Bosa Development took over the long-stalled Civic Square project at 601 Fourth Ave. a year ago, and now the Vancouver, B.C.-based developer is ready to show its initial plans.

The meeting is set for 5:30 p.m. Tuesday, November 7 at City Hall, 600 Fifth Ave., Room L2-80.

The Vancouver-based firm James K.M. Cheng Architects is designing the proposed 57-story condominium tower, now called 3rd & Cherry.

The project will fill the full block between Third and Fourth avenues and Cherry and James streets. The 1.3-acre pit has been vacant since the Public Safety Building was demolished in 2005.

Bosa finalized an agreement in August to pay the city about $21.7 million for the site, including affordable housing fees. The agreement also includes creating 25,000 square feet of public space, which Bosa will build and maintain.

The Bosa plan replaces an earlier mixed-use proposal by Triad Development and architects GGLO and Foster + Partners, which stalled after the recession.

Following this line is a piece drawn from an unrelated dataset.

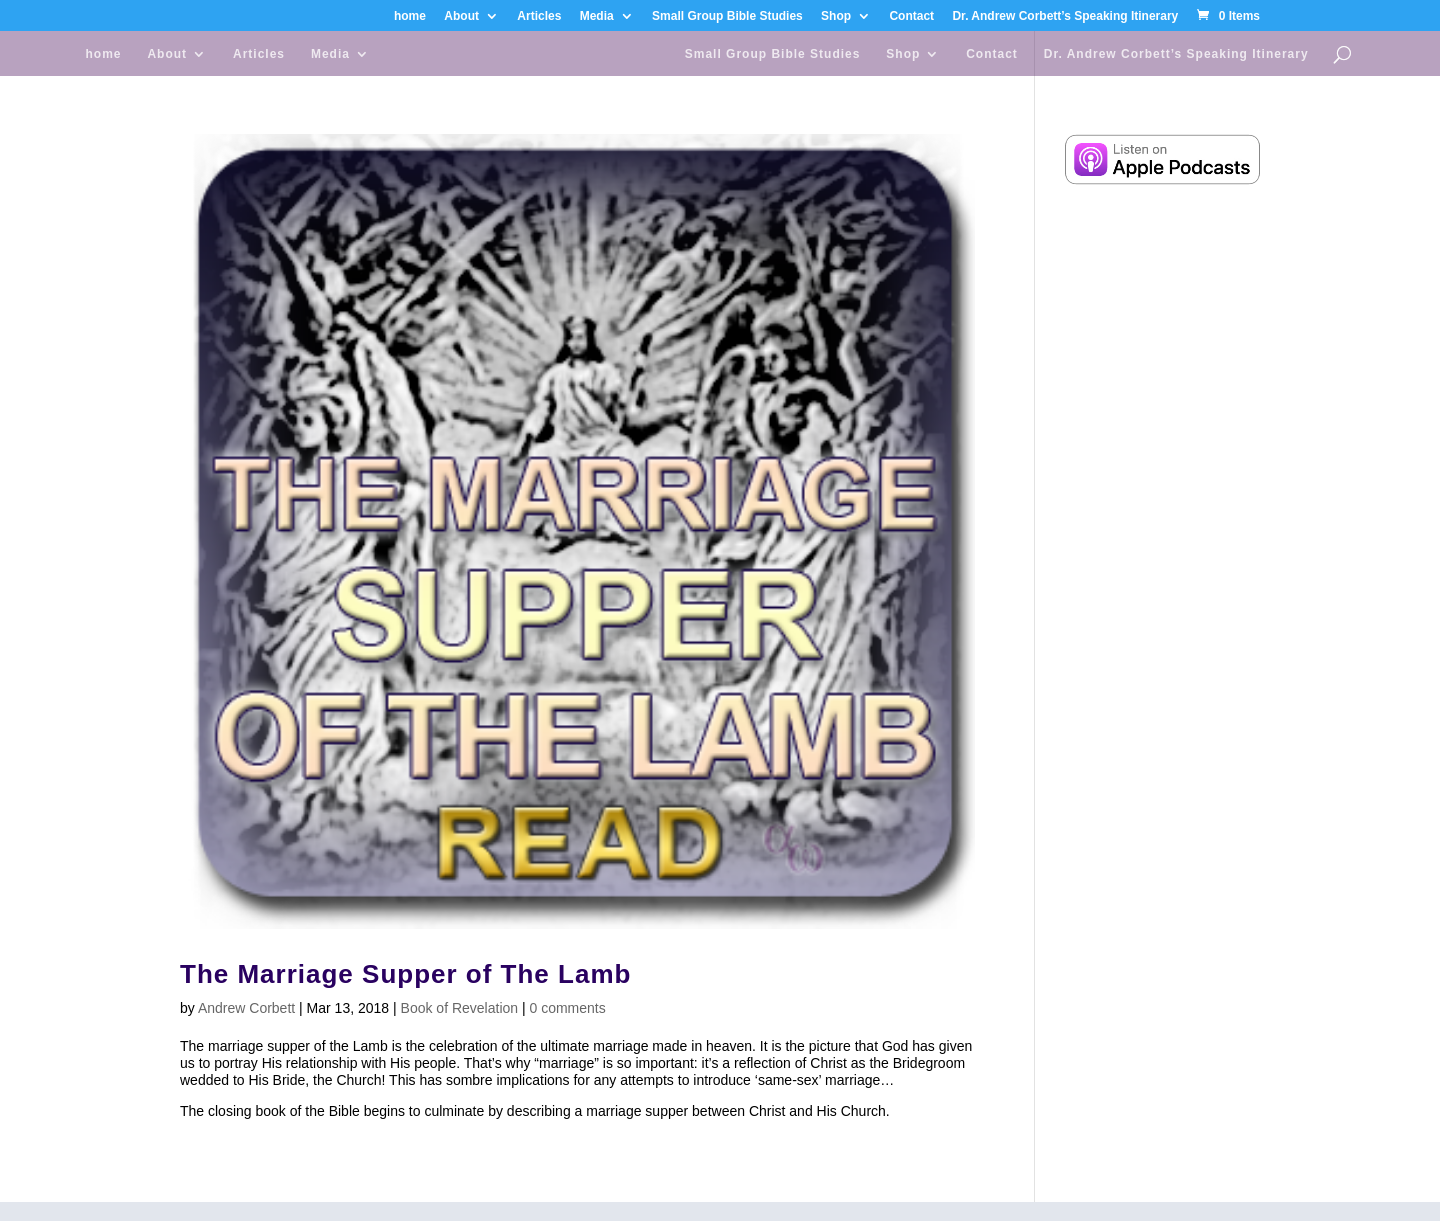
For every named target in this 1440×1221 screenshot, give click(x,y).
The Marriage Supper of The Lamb (405, 974)
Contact (911, 16)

Bonus area from the Housing Affordability Living Agenda (HALA) and the public space would allow the Bosa tower to rise 572 feet above Third. Rooftop amenity areas would add another two floors and 57 feet, for an absolute height of 629 feet.

Bosa's preferred design is for a crescent-shaped tower on the east side of the block, closer to City Hall. Its curved facade would be oriented in a northwest direction, toward Third and Cherry. The 520 condo units would be on levels three through 55. Most units would have balconies or decks. Condos would range from one- to three-bedrooms, but sizes aren't indicated. Tenants would enter mid-block on James, from the driveway.

Three retail units, indicated as cafes or restaurants and totaling 9,963 square feet, would face the public plazas and terraces. One of the retail units would have a green roof.

The public space would be divided into upper and lower plazas, with a cascading water feature on the south side of the block, continuing the City Hall water feature design by Gustafson Guthrie Nichol.

Three retail units, with cafes or restaurants, would face the public plazas and terraces.

Bosa says the new design would acknowledge the 1999 three-block Civic Square plan, and the 2005 plan by GGN and Bohlin Cywinski Jackson, which designed Seattle City Hall. Under the 2005 plan, Triad's tower would've been placed more to the north, with open space directly in front of City Hall.

In the new plan, Bosa says, “The same radial geometry that influenced the building also influences the landscape design. A series of terraces are introduced relating to the different retail spaces spread throughout the building, animating the sidewalks, the plazas, and providing an inviting, sunny, and open space for the public to enjoy.

“The plaza will be a lively, sunny area lined with coffee shops and restaurants. These services and their patios will spill out onto the plaza, promoting pedestrian activity and friendly interactions. Informal seating and a water feature will also attract people to the plaza, thus encouraging activities throughout the day.”

Movable chairs and tables, amphitheater-type steps and groves of London plane trees are also mentioned.

Bosa also says that the “view from City Hall's plaza and steps [would be] respected by lifting the eastern portion of the building off the ground.”

PFS Studio, also of Vancouver, is the landscape architect.

Parking for 640 vehicles on four underground levels would be accessed from James, with no other curb cuts.

Of the transit tunnel entrances facing the site from Third, Bosa writes, “We do plan to work with Sound Transit to cosmetically improve the entrances to the stations.”

On the west side of Third are the Lyon Building, operated by the Downtown Emergency Service Center, and the St. Charles Apartments, operated by Plymouth Housing Group. And kitty-corner to the site is the DESC's Morrison Hotel.

A prolific builder of condos in Vancouver, Bosa recently developed the Insignia in Belltown and is now working on One88 in Bellevue. Bosa generally acts as its own general contractor.

Cheng is also designing a 46-story residential tower at 2000 Third Ave. for Canadian developer Westbank.